1. Introduction

      Existing drug-target interaction (DTI) prediction methods generally fail to generalize well to novel (unseen) proteins and drugs. In this study, we propose a protein-specific meta-learning framework ZeroBind with subgraph matching for predicting protein-drug interactions from their structures. During the meta-training process, ZeroBind formulates training a model per protein, which is also considered a learning task, and each task uses graph neural networks (GNNs) to learn the protein graph embedding and the molecular graph embedding. Inspired by the fact that molecules bind to a binding pocket in proteins instead of the whole protein, ZeroBind introduces an unsupervised subgraph information bottleneck (SIB) module to recognize the maximally informative and compressive subgraphs in protein graphs as potential binding pockets.

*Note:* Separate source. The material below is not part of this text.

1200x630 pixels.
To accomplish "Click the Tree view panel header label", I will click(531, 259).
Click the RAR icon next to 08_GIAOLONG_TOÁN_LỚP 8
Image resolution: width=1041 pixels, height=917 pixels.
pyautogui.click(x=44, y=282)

In addition, ZeroBind trains the models of individual proteins as multiple tasks, whose importance is automatically learned with a task adaptive self-attention module to make final predictions. The results show that ZeroBind achieves superior performance on DTI prediction over existing methods, especially for those novel proteins and drugs, and performs well after fine-tuning for those proteins or drugs with a few known binding partners. The framework of ZeroBind is shown in Figure 1.

figure1
Figure 1. The framework of ZeroBind. Given the support set and query set, support loss is first calculated and utilized to update the base model to a task-specific model using the support set of each task, and then the task-specific model calculates the query loss using the query set of the task. After repeating N inner steps, all losses are weighted average and gradient descent is further performed to optimize the meta model. (b) The architecture of the base model in ZeroBind. For each task, protein graph and molecule graph are fed into a backbone GCN, respectively, and obtain the embeddings of proteins and molecules. Subsequently, a SIB module is proposed to generate the IB-subgraph of a protein as potential binding pockets. The protein subgraph embedding is concatenated with molecular embedding and they are fed into a MLP module to identify the interactions. (c) Task adaptive attention module. It takes the concatenation of protein embedding and the average of all molecule embedding in the query set as the task embedding. After using the self-attention layer to compute the weight of each task, the overall loss is averaged and incorporated into the meta-training process for updating the model parameters.

2. Input

      First, for binding predictions of proteins and drugs, please input the protein 3D structure (in PDB format) and molecule smiles.
      Automatically, ZeroBind will search the well trained protein-specific model against the protein you input. If unfortunately our data set does not contain the protein you input, ZeroBind will turn to use the meta-model for the binding prediction task.

3. Output

      We will send the results to your email when the job is finished. Results will be shown in the result page (example) when the job is finished. In addition, results can be downloaded by clicking "Download results".